L’employeur musulman  leur a dit que c’est « tout ce qu’ils méritaient et que c’était déjà beaucoup en comparaison du Guatemala ».

 

Un jour, la fille du propriétaire a frappé l’un des esclaves à la tête avec un bouquet de menthe qu’elle trouvait trop petit. Une autre fois, M. Abounouar est descendu de son tracteur pour arracher un tuyau d’arrosage qu’un travailleur tenait dans ses mains. Il l’a arrosé des pieds aux genoux en lui reprochant, en espagnol, la façon dont il travaillait.

 

 

Plusieurs fois, les hommes ont été forcés de faire de la fumigation sans formation ni protection. Ils ont souffert de maux de tête. Lorsque la fumigation était mal effectuée, on les menaçait de jeter les fines herbes brûlées et de les forcer à rembourser les pertes.

 

 

 

Pas de chauffage ni d’eau chaude au Canada

 

 

Le Canada est réputé être un pays très  froid. Le soir, les quatre hommes allaient se coucher dans une boîte de camion posée sur des blocs de béton qui leur servait de logement.

 

La « maison mobile » était pourvue en électricité, mais n’avait ni chauffage, ni eau chaude, ni climatisation, ni télévision. En octobre, les travailleurs devaient faire chauffer l’eau pour se laver.

 

 

Il y avait des rats, ont raconté les victimes. Lorsqu’il pleuvait, l’eau s’infiltrait par une fenêtre. Lorsqu’il ventait, il faisait froid. Les lits étaient installés à quelques mètres les uns des autres dans une même pièce. Un des matelas était posé à même le sol. Un des lits était juste à côté de la toilette.

 

Alertés par un des ressortissants, des employés du Consulat général du Guatemala ont visité les travailleurs à la ferme. Ils ont trouvé des hommes « aussi fatigués que découragés », qui n’allaient « pas bien » et qui semblaient « vivre un cauchemar ».

 

Ce sont les employés du consulat qui ont contacté la GRC, quelques semaines plus tard, lorsque les travailleurs les ont avisés que leur patronne avait confisqué leurs passeports, les menaçant d’expulsion et de ne pas leur donner de billets d’avion s’ils refusaient de travailler un mois de plus. Les travailleurs ont été emmenés à l’hôtel, où ils ont passé leurs 15 derniers jours au Québec.

 

 

Quatre ans plus tard, le tribunal administratif du travail vient de leur accorder 6000 $ chacun en dommages punitifs et moraux.
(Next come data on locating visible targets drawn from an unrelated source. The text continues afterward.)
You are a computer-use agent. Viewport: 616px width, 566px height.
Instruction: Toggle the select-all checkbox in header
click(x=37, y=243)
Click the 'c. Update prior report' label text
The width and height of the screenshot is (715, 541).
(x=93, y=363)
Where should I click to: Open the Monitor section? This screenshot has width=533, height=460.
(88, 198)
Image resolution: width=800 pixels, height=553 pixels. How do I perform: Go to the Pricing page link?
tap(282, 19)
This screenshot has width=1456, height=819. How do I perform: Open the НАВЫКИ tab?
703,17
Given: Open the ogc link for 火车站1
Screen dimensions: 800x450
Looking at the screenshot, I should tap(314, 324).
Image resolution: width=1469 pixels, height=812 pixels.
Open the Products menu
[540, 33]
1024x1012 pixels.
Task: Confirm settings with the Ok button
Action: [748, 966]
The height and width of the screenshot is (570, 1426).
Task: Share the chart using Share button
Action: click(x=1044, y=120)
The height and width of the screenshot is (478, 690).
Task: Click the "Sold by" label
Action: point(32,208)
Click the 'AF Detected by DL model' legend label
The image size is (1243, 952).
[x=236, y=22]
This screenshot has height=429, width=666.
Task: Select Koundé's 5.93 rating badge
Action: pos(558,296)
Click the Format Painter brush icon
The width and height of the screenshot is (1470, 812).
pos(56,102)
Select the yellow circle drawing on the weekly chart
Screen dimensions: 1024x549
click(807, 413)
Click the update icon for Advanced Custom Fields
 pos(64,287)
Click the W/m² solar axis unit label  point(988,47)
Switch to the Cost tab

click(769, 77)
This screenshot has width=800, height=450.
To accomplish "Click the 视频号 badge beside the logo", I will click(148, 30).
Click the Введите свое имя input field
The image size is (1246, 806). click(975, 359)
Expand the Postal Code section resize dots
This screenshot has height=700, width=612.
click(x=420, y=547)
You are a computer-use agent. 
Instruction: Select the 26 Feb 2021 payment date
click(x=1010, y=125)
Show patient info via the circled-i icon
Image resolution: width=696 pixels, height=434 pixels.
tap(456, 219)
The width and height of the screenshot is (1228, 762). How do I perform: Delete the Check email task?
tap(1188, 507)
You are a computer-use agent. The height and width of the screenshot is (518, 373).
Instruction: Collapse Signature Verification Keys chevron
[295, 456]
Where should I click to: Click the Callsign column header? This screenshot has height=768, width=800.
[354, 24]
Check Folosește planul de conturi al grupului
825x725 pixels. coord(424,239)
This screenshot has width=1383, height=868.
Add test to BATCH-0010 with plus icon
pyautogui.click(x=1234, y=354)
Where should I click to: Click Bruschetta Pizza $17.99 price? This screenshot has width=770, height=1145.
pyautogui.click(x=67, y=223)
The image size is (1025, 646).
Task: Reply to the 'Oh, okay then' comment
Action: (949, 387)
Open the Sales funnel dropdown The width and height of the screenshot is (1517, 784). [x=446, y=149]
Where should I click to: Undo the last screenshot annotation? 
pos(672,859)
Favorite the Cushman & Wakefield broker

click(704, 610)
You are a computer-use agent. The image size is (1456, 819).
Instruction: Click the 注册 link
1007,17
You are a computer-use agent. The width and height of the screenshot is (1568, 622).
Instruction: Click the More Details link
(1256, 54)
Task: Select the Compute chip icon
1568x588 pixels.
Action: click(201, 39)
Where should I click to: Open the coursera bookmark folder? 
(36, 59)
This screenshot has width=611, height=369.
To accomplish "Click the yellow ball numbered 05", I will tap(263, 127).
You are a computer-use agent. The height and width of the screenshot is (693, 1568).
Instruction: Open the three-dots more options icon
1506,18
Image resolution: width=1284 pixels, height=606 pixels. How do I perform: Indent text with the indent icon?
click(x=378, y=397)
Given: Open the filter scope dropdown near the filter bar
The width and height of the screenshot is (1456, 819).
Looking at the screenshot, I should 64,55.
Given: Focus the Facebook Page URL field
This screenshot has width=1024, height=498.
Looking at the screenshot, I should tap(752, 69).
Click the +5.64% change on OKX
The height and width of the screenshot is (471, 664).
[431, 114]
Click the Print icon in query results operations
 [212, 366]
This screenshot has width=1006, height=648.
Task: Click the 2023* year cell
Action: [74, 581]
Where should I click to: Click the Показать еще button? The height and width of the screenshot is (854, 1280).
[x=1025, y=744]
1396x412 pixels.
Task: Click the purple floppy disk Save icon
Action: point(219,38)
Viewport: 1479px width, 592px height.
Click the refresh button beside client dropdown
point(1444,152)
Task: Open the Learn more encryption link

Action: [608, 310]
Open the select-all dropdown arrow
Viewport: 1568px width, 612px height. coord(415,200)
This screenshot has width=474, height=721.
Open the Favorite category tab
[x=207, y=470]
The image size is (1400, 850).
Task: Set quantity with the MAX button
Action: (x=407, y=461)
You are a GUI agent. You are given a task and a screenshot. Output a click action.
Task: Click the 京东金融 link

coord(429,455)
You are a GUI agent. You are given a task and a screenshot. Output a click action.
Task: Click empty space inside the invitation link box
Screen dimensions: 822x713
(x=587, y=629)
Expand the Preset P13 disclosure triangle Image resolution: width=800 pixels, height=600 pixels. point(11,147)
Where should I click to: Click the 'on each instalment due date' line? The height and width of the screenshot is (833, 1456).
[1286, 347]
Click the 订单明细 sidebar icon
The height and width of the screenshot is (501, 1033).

Une autre action, celle-là pour rembourser des centaines d’heures impayées, est en marche.

 

Les quatre hommes continuent à passer leurs étés dans des fermes canadiennes, mais en Ontario. Ils ne sont pas revenus au Québec, sauf pour les audiences du tribunal.

 

La ferme d’Abderrahman Abounouar a fermé ses portes l’an dernier. L’homme n’a pas répondu à nos demandes d’entrevue. Son entreprise a été placée sur une liste noire par le Consulat général du Guatemala et par la Fondation en recrutement de main-d’oeuvre étrangère (F.E.R.M.E. Québec), qui fait affaire avec la majorité des entreprises agricoles de la province.

 

La Fondation des entreprises en recrutement de main-d’œuvre agricole étrangère (FERME) a déploré le mauvais traitement subi par ces travailleurs guatémaltèques lors de leur séjour au Québec

 

Le député de Drummond-Bois-Francs, Sébastien Schneeberger, s’est également dit « consterné que de telles pratiques puissent avoir lieu au Québec, dans sa région ».

 

 

Pratique courante dans les pays musulmans

 

 

 

Dans les  monarchies réactionnaires et dictatoriales du Golfe l’esclavagisme est courant  et employeurs musulmans emploient des travailleurs dans des conditions de travail forcé ce qui leur permet  d’économiser annuellement environ 8 milliards de dollars en ne payant pas ou pas assez leurs travailleurs.

 

L’esclavage des travailleurs migrant se manifeste à travers le système de « Kafala », une forme de « parrainage » dans lequel un citoyen d’un de ses pays, un “Kafeel”, devient l’autorité légale et le quasi propriétaire d’un travailleur. Le « Kafeel » garde notamment en sa possession les passeports des travailleurs, en plus de pouvoir décider si le travailleur migrant peut quitter le pays ou changer d’emploi.

 

 

En outre, les conditions de travailles de ces travailleurs sont le plus souvent catastrophiques: salaires de misère, non provision de soins de santé, manques d’équipement de sécurité sur les lieux de travails, des logements surpeuplés et sordides, non-paiement des heures supplémentaires, harcèlements et agressions sexuelles à l’encontre des travailleuses migrantes, etc…

 

De plus de nombreuses restrictions légales interdises et empêchent tout action collective pour protester contre ces conditions de travailles, tandis que les syndicats sont interdits en Arabie saoudite et les EAU et sévèrement limités ailleurs, par exemple au Qatar la loi permet de s’organiser dans un syndicat (affilié à la General Union of Workers of Qatar) dans une entreprise employant au moins 100 Qataris, mais toutes les personnes de nationalité étrangère sont exclues de ce droit.

 

 

 

Reproduction autorisée avec la mention suivante:

© Souhail Ftouh pour Europe Israël

 

 

 

 





Avocat tunisien, auteur de nombreux articles.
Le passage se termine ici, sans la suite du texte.